Our condemnation of torture is a case in point. Despite the sporadic objections on account of the so-called “ticking bomb” scenario, most of us now agree that torture is a moral wrong in itself, and that under no circumstances do outcome-based claims ever justify it. Importantly, torture’s inherent immorality remains the same, even if it happens to “work” in this or that particular situation. We reject torture because it robs its victims, who are still fellow human beings, of their very human quality by reducing them to the status of mere instruments for the benefit of the rest of us.
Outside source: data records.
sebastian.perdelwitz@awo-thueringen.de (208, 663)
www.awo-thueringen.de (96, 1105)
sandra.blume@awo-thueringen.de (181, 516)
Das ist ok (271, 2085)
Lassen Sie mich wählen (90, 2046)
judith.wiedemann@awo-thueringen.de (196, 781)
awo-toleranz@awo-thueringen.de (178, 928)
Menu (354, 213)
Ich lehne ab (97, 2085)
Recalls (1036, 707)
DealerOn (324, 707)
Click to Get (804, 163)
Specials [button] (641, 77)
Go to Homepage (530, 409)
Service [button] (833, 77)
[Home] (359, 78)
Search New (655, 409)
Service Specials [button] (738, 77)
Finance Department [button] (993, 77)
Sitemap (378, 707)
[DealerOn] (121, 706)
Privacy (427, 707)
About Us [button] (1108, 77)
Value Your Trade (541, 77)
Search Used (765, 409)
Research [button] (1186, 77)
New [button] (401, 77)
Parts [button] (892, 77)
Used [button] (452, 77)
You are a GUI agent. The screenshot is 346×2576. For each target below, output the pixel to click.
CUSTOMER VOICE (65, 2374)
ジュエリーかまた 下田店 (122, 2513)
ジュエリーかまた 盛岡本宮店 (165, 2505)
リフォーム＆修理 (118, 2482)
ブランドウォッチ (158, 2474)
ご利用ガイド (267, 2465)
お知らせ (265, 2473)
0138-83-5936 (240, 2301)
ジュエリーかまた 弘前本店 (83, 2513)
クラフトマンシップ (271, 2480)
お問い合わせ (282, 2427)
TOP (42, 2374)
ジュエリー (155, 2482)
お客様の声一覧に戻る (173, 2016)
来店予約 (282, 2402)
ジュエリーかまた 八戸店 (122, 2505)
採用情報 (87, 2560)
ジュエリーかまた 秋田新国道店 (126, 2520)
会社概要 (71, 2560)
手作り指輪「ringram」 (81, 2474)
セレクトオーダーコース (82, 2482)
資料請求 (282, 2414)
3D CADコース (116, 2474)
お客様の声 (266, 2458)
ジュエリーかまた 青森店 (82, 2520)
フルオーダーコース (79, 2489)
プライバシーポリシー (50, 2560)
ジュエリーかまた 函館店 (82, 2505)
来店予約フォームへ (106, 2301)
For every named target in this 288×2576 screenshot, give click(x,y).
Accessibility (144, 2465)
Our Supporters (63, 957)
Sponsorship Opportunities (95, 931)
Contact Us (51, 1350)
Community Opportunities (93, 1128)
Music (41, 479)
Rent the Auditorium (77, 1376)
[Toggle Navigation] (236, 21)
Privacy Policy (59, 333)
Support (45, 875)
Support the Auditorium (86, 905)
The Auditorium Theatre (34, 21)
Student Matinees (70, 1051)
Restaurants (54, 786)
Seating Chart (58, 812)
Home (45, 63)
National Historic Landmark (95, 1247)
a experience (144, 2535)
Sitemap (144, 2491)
In other words, we hold that even effective torture is too cruel to tolerate. But then, if that is so, why not hold that even that suffering threatened or occasioned by nuclear weapons, which is supposedly “necessary,” is still too cruel to tolerate? And, if that is so, arguably, we may even eliminate the standard of “superfluous injury or unnecessary suffering,” by which today’s international humanitarian law continues to guide itself when dealing with nuclear weapons.
Admittedly, our condemnation of torture did not happen overnight. On the contrary, it has evolved gradually and intricately. In medieval times, torture was accepted as an unpleasant yet necessary tool of justice and state power. Statecraft’s subsequent sophistication rendered torture less indispensable. Meanwhile, Enlightenment progressivism embraced human dignity as its centrepiece. Only then did a truly robust moral case against torture gather momentum. And only then did it eventually found torture’s unqualified prohibition that we now take as self-evident.
Excellencies, Distinguished Delegates, Ladies and Gentlemen,
We no longer live in an era when humankind felt compelled to take itself hostage for its own survival. The long shadow of a total, instantaneous annihilation that once stifled our moral creativity is slowly dissipating.
This also makes today an opportune moment to start taking our debate about nuclear weapons into a direction where the morally relevant suffering is suffering per se, rather than suffering that is necessary or unnecessary for this or that purpose. These weapons’ humanitarian impact, a theme on which we have already invested a tremendous amount of interest and now possess a growing body of information, would make a fitting point of departure in this endeavour.
I thank you for your kind attention.